Type annotations: Use the common parent or a type union for related classes? Pros and cons

I’m currently annotating legacy code with the help of pyre infer.

I encountered a set of hierarchically organized classes:

Descriptor
+ -- EmptyDescriptor
+ -- IntDescriptor
+ -- + -- FloatDescriptor
+ -- + -- EnumDescriptor
+ -- StringDescriptor
+ -- ErrorDescriptor
+ ...

There are many such classes. Now, there is a simple function:

def get(param_name):
    return _cache[param_name]

Pyre suggests the following annotation:

def get(param_name: str) -> (
    EmptyDescriptor
    | IntDescriptor
    | FloatDescriptor
    | EnumDescriptor
    | StringDescriptor
    | ErrorDescriptor
    | ... the rest of them ...
): ...

Two ways to simplify this annotation come to mind:

1.) Use the common parent:

def get(param_name: str) -> Descriptor

2.) Create a type union:

GeneralDescriptor: TypeAlias = EmptyDescriptor | IntDescriptor | FloatDescriptor | ...

Are these two approaches equivalent, or are there nuances I might be overlooking?

They are equivalent unless Descriptor contains a Literal type identifier. I.e. something like

class EmptyDescriptor(Descriptor):
    type: ClassVar[Literal["empty"]]
    ...

In that case you would end up with a tagged union and can narrow from the union to a specific type that’s part of the union using desc.type == "empty" instead of isinstance(desc, EmptyDescriptor).

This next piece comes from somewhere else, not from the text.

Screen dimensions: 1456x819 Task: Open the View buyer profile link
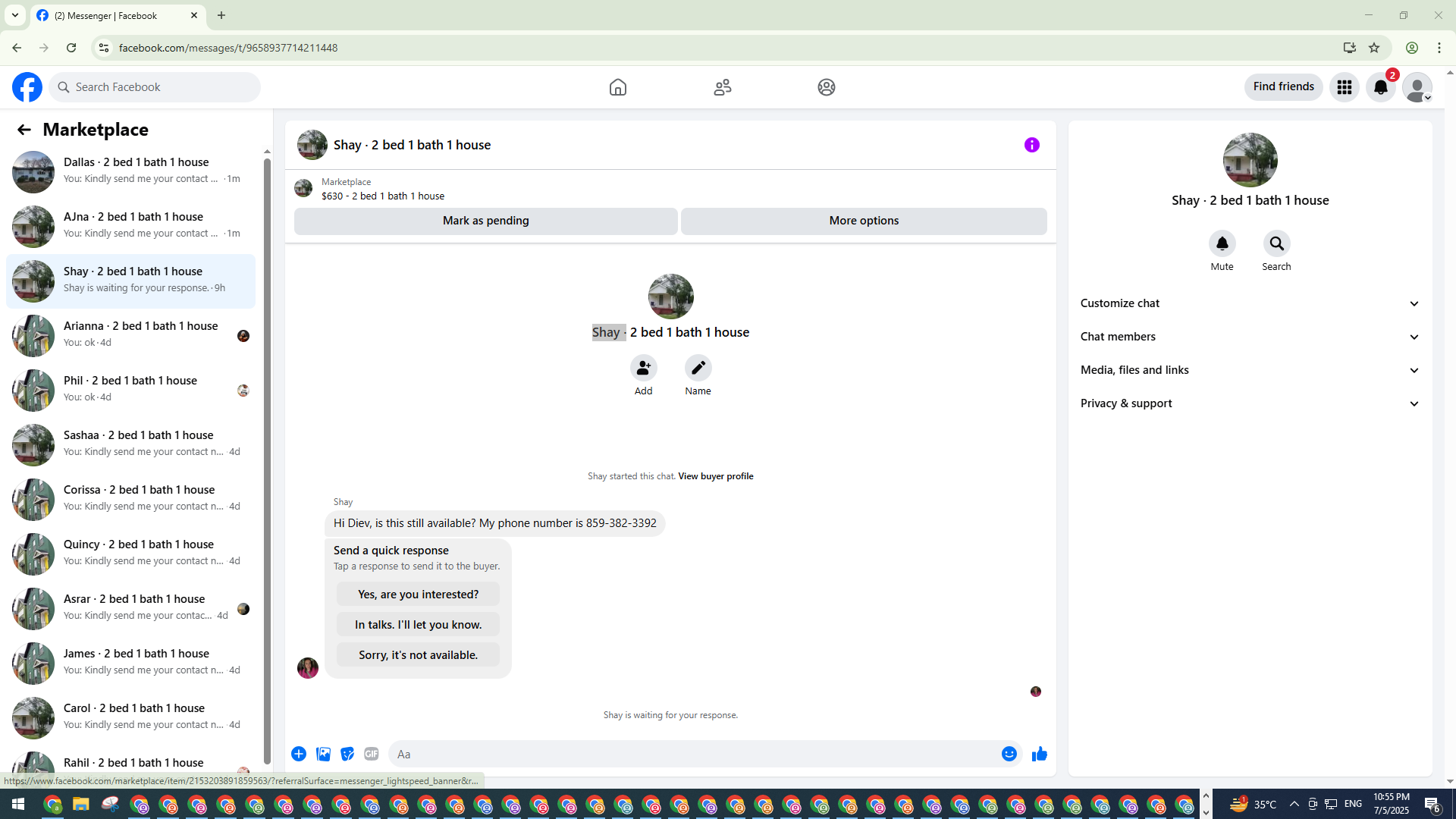[715, 476]
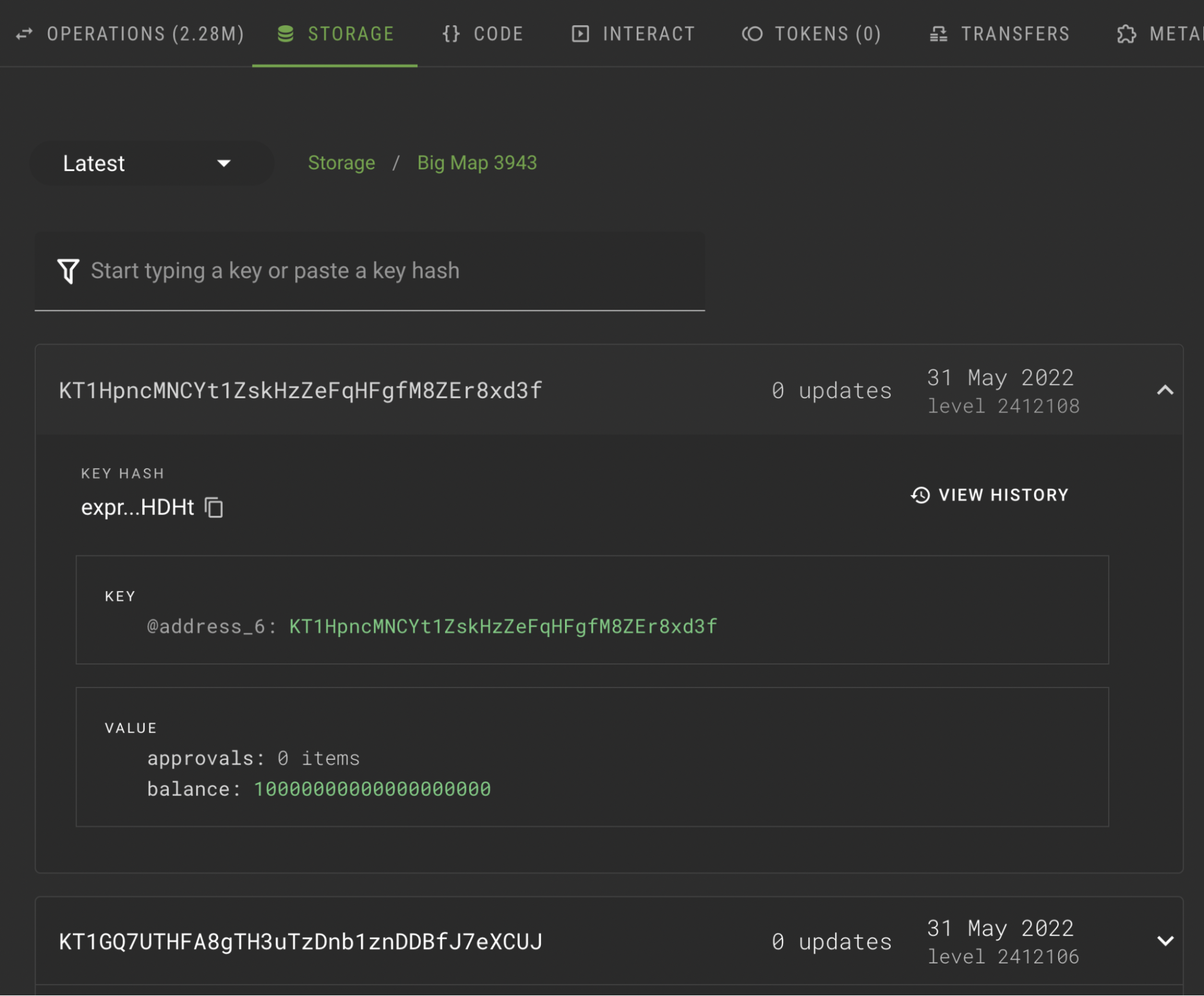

So in that sense a tagged union is more powerful, but it also means any additional subclasses won’t end up in the tagged union unless you add them later on, so if the classes are intended to be a complete set, that’s not user extensible, a tagged union can make sense, otherwise you might as well use the base type and potentially extend it with any abstract attributes/methods that are provided by all its subclasses, so you can rely on that attribute/method being present without having to type narrow to one of the subclasses.

Thank you for your reply!

Even without a Literal attribute, the union is also useful if users have like an if-else chain doing isinstance checks. In that case the checker can narrow down the union in each branch, allowing you to use assert_never at the end to verify all cases were handled. That doesn’t work with the base class, because the type checker knows that it is potentially possible other code may have also inherited from the base class, so it can’t narrow anything.